When Morgan Stanley surveyed about 150 clients in September, only 3 percent thought there was a more than 60 percent chance that the euro zone would break up. But only 25 percent of the group, made up primarily of investors, thought the chances of breakup were zero.

Looked at another way, that means 75 percent believed there was a risk of a breakup, however small.

“I have never been advocating a breakup of the euro zone,” said Martin Taylor, former chief executive of Barclays bank, who caused a stir earlier this year with a proposal— “half in jest” — to split the euro into two currency zones, one for the north and one for the south.

But Mr. Taylor added, “If weaker countries don’t behave in a way necessary to sustain the euro zone, it will break up.”

The Ireland crisis has fed speculation about end-game scenarios by again highlighting the fundamental flaws in the euro project. These include the lack of a mechanism for imposing budgetary rigor on the 16 members and the restricted options for members in crisis. Ireland, Portugal or Greece have no national currency they can devalue to regain international competitiveness.

“The main factor will be the growth outlook,” said Elisa Parisi-Capone, senior analyst at Roubini Global Economics, which sees a 45 percent risk over the long term that a euro member will quit the club. “If they don’t manage to close or adjust the competitiveness gap, it will be difficult.”

For policy makers and many economists, the consequences of a split in the euro zone are too terrible to contemplate.

Among other things, if a country like Greece tried to reintroduce its own currency, there would be a run on local banks as panicked depositors tried to withdraw strong euros before they were converted to weak drachmas. If Ireland left, it would lose crucial support for its ailing banks from the E.C.B.

The remaining countries would also suffer. Germans, French, Dutch and others have invested much of their savings in southern Europe. And Europe would no longer have a currency with a stature to rival the dollar.

“Do we have an interest in going back to 16 currencies? I don’t see it,” said Michala Marcussen, global head of economic research at Société Générale in London.

The ensuing unrest could shake the whole European Union, and threaten its mission — born of the horrors of two world wars — of ensuring peace by yoking countries together economically.

“The institution of European monetary union is so highly integrated into every aspect of life you just don’t pick up and walk out,” said Carl B. Weinberg, the chief economist at High Frequency Economics in Valhalla, New York. “It would take the economic equivalent of war to make it happen.”

European leaders have pledged hundreds of billions in aid to the over-indebted countries and made it clear they will do anything necessary to hold together the euro, which will have 17 members when Estonia joins in January.

But some economists argue that the euro area is slouching toward a transfer union, where the stronger members like France and Germany will financially support the weaker members like Greece.

In the long run, a transfer union will only add to tensions, because taxpayers in the wealthier countries will not want to pay for it, said Jörg Krämer, the chief economist at Commerzbank in Frankfurt.
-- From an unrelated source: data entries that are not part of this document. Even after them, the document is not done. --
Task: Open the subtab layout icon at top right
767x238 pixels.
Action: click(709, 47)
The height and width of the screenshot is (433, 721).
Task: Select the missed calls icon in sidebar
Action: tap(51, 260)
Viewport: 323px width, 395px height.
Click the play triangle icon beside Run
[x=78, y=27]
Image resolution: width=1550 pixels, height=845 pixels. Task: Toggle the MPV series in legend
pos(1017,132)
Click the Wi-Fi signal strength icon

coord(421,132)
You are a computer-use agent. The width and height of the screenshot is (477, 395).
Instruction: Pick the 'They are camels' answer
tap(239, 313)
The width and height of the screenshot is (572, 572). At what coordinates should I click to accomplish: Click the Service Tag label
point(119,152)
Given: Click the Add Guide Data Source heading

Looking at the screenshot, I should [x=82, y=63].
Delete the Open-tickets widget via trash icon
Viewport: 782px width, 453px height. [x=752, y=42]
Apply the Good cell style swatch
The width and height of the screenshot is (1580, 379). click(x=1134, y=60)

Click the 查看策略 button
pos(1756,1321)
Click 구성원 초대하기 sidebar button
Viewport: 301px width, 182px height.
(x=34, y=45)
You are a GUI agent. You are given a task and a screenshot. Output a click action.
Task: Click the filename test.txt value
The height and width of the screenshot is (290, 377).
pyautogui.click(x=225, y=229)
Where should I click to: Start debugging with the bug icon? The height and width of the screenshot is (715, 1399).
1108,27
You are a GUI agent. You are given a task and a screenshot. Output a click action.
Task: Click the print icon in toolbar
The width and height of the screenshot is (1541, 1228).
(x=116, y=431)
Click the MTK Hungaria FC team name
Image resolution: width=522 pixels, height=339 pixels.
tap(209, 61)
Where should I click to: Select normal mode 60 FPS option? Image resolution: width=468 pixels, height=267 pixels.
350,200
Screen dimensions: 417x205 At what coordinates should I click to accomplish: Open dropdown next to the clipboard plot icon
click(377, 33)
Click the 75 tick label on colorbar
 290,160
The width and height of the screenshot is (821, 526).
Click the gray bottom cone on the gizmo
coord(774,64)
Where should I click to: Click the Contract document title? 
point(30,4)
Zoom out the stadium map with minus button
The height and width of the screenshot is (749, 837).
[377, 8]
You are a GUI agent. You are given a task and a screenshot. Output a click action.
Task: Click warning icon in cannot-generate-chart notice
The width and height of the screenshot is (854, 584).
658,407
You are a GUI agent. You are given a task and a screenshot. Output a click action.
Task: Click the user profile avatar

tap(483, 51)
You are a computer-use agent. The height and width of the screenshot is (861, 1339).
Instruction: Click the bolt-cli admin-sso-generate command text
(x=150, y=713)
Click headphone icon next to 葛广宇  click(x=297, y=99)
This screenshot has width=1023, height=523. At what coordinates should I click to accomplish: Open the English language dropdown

“In the beginning people may say that a transfer union is a price you have to pay so that the euro survives,” Mr. Krämer said. “Fine. But the perceived costs of a transfer union may go up over time. There may be a time when the voters say, ‘We don’t want this.”’

Otmar Issing, the former E.C.B. chief economist, warned last week that forcing a transfer union on voters “subjects the union to the highest possible risk — the refusal of its citizens.”

“If this occurs on a broad front, it won’t be long before not just extremist parties make opposition to the currency union — and more — a part of their agenda,” Mr. Issing wrote in an article for the Frankfurter Allgemeine newspaper.

Among those who have called for debate about euro-area secession is Mr. Taylor, the former Barclays chief executive who is now chairman of Syngenta, a Swiss maker of pesticides, herbicides and seeds.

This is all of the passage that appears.